Victor Guérin, who visited in 1875, noted: "Some of the houses, which are still inhabited, have been constructed of good cut stones taken from some old buildings and mixed with small materials. On the slopes of the hill are found some ten shafts of columns lying scattered about the ground. They are the remains of a monument totally destroyed".

In 1881, the PEF's Survey of Western Palestine (SWP) described El Hadetheh as: "Stone village, containing 250 Moslems, on cultivated plain, growing barley, etc. No trees or gardens near. Good spring of water and cisterns in the village". They further noted that there was a "Spring on south-east side; good supply of water, perennial; a small stream flowing from it in winter and spring."

A population list from about 1887 showed el Hadatheh to have about 1,100 inhabitants; all Muslims.

===British Mandate of Palestine===
In the 1922 census of Palestine, conducted by the British Mandate authorities, Hadatheh had a population of 333, all Muslim, increasing in the 1931 census to 368; 1 Christian, 1 Druze and 366 Muslims, in a total of 75 houses.
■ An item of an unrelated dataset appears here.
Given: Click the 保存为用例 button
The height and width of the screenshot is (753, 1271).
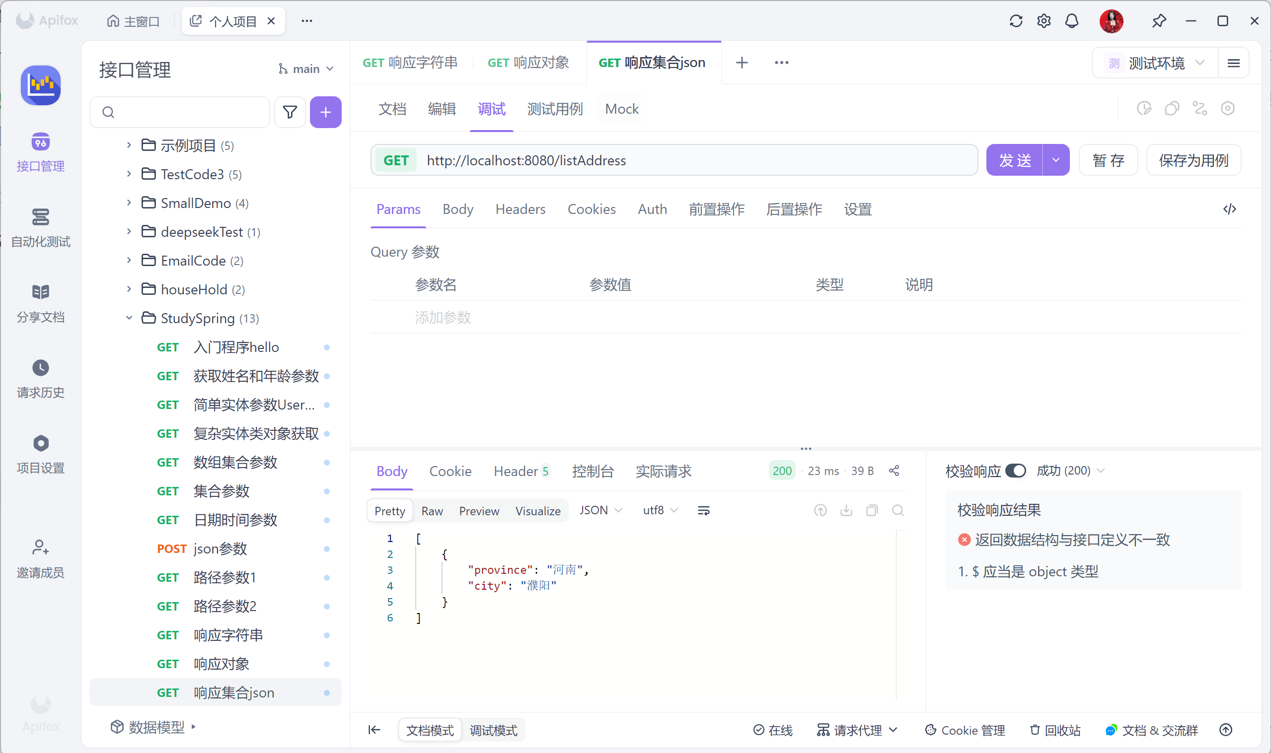Looking at the screenshot, I should 1193,160.

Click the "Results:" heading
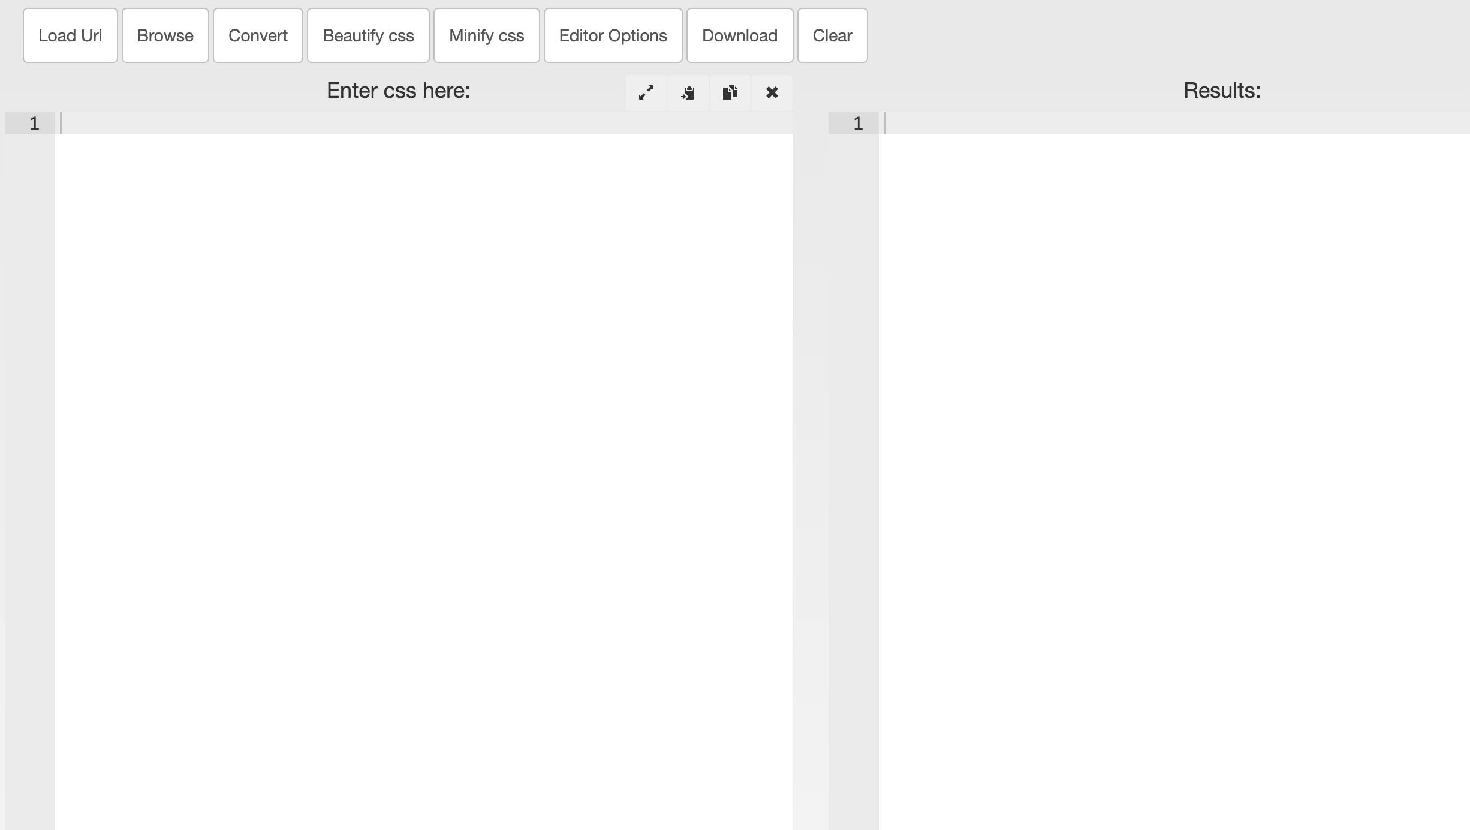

By the 1945 statistics, the village population was 520 Muslims, and the total land area was 10,310 dunam. 199 dunam were irrigated or used for orchards, 8,379 dunam were used for cereals, and 38 dunam were built-up (urban) land.

===1948 and aftermath===
According to Morris, the village was abandoned during the 1947–1948 Civil War in Mandatory Palestine on May 12, 1948, under the orders of the Arab Higher Committee. However, Khalidi noted an inconsistency in the account, since the History of Haganah wrote that "the inhabitants fled in fear of the Jews".

In 1992, it was noted that though there were no settlements on village land, the inhabitants of Kefar Qish were cultivating the surrounding lands. A number of Hadatha's dispossessed inhabitants resettled in Tamra, near Acre, during the 1950s.